Exercise text:
API Reference

Page Inputs

class web_poet.page_inputs.browser.BrowserHtml[source]

Bases: SelectableMixin, str

HTML returned by a web browser, i.e. snapshot of the DOM tree in HTML format.

css(query) SelectorList

A shortcut to .selector.css().

property selector: Selector

Cached instance of parsel.selector.Selector.

xpath(query, **kwargs) SelectorList

A shortcut to .selector.xpath().

class web_poet.page_inputs.http.RequestUrl(*args, **kwargs)

Bases: RequestUrl

class web_poet.page_inputs.http.ResponseUrl(*args, **kwargs)

Bases: ResponseUrl

class web_poet.page_inputs.http.HttpRequestBody[source]

Bases: bytes

A container for holding the raw HTTP request body in bytes format.

class web_poet.page_inputs.http.HttpResponseBody[source]

Bases: bytes

A container for holding the raw HTTP response body in bytes format.

declared_encoding() Optional[str][source]

Return the encoding specified in meta tags in the html body, or None if no suitable encoding was found

json()[source]

Deserialize a JSON document to a Python object.

class web_poet.page_inputs.http.HttpRequestHeaders[source]

Bases: _HttpHeaders

A container for holding the HTTP request headers.

It’s able to accept instantiation via an Iterable of Tuples:

>>> pairs = [("Content-Encoding", "gzip"), ("content-length", "648")]
>>> HttpRequestHeaders(pairs)
<HttpRequestHeaders('Content-Encoding': 'gzip', 'content-length': '648')>

It’s also accepts a mapping of key-value pairs as well:

>>> pairs = {"Content-Encoding": "gzip", "content-length": "648"}
>>> headers = HttpRequestHeaders(pairs)
>>> headers
<HttpRequestHeaders('Content-Encoding': 'gzip', 'content-length': '648')>

Note that this also supports case insensitive header-key lookups:

>>> headers.get("content-encoding")

Try it: Reproduce the web_poet API reference above in full, character for character.

Data supplied:
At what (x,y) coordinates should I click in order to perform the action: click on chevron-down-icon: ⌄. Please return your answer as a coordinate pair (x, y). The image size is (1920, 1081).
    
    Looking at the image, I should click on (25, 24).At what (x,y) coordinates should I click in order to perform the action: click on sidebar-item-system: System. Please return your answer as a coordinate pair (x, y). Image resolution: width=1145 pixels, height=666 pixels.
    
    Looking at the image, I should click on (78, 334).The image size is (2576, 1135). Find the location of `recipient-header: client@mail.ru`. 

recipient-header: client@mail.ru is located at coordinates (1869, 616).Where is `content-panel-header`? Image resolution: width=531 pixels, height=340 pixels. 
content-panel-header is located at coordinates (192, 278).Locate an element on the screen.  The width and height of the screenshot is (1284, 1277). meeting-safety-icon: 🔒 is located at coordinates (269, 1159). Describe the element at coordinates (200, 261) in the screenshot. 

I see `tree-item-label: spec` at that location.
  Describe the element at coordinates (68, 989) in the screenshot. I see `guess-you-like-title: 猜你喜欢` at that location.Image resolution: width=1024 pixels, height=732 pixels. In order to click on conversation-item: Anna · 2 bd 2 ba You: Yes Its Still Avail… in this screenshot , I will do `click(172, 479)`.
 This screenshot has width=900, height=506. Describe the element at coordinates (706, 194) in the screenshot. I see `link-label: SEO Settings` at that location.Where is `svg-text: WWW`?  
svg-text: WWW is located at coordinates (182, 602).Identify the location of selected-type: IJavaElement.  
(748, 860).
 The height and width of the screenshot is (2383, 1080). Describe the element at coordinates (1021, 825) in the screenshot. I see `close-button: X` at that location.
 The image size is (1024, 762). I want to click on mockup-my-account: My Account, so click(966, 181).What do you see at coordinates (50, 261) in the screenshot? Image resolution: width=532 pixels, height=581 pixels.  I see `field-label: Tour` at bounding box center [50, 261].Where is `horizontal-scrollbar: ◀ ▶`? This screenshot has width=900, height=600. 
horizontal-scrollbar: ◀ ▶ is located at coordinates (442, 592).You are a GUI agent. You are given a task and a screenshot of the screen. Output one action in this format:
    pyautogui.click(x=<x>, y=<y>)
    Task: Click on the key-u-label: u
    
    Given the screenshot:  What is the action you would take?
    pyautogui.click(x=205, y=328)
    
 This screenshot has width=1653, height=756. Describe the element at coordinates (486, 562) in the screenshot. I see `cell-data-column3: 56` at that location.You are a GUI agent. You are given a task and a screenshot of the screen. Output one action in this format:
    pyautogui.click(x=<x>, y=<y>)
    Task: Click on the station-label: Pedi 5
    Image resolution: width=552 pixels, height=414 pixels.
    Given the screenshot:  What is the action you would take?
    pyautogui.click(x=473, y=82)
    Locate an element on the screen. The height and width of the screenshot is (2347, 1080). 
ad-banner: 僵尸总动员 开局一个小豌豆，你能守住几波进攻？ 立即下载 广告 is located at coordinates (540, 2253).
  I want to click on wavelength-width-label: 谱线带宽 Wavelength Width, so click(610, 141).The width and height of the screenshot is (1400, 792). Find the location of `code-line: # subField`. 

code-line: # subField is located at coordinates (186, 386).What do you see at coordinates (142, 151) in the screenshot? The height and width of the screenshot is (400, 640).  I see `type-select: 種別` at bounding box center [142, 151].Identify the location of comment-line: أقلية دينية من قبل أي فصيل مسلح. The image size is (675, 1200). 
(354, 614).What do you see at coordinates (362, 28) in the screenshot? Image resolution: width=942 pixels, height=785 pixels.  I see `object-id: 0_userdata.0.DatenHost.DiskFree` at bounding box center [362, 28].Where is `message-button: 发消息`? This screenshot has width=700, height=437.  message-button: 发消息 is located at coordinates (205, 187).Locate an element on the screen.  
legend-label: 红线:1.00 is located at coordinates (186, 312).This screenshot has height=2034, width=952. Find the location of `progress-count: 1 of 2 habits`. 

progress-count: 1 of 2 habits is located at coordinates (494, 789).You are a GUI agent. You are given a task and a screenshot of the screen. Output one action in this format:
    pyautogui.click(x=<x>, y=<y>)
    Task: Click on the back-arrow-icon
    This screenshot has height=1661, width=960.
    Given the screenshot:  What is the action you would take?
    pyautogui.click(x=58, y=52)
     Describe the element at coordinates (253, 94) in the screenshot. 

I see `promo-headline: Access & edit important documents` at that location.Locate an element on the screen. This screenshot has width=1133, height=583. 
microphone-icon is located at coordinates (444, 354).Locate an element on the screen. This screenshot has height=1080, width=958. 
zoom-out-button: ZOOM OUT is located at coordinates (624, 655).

Solution:
API Reference

Page Inputs

class web_poet.page_inputs.browser.BrowserHtml[source]

Bases: SelectableMixin, str

HTML returned by a web browser, i.e. snapshot of the DOM tree in HTML format.

css(query) SelectorList

A shortcut to .selector.css().

property selector: Selector

Cached instance of parsel.selector.Selector.

xpath(query, **kwargs) SelectorList

A shortcut to .selector.xpath().

class web_poet.page_inputs.http.RequestUrl(*args, **kwargs)

Bases: RequestUrl

class web_poet.page_inputs.http.ResponseUrl(*args, **kwargs)

Bases: ResponseUrl

class web_poet.page_inputs.http.HttpRequestBody[source]

Bases: bytes

A container for holding the raw HTTP request body in bytes format.

class web_poet.page_inputs.http.HttpResponseBody[source]

Bases: bytes

A container for holding the raw HTTP response body in bytes format.

declared_encoding() Optional[str][source]

Return the encoding specified in meta tags in the html body, or None if no suitable encoding was found

json()[source]

Deserialize a JSON document to a Python object.

class web_poet.page_inputs.http.HttpRequestHeaders[source]

Bases: _HttpHeaders

A container for holding the HTTP request headers.

It’s able to accept instantiation via an Iterable of Tuples:

>>> pairs = [("Content-Encoding", "gzip"), ("content-length", "648")]
>>> HttpRequestHeaders(pairs)
<HttpRequestHeaders('Content-Encoding': 'gzip', 'content-length': '648')>

It’s also accepts a mapping of key-value pairs as well:

>>> pairs = {"Content-Encoding": "gzip", "content-length": "648"}
>>> headers = HttpRequestHeaders(pairs)
>>> headers
<HttpRequestHeaders('Content-Encoding': 'gzip', 'content-length': '648')>

Note that this also supports case insensitive header-key lookups:

>>> headers.get("content-encoding")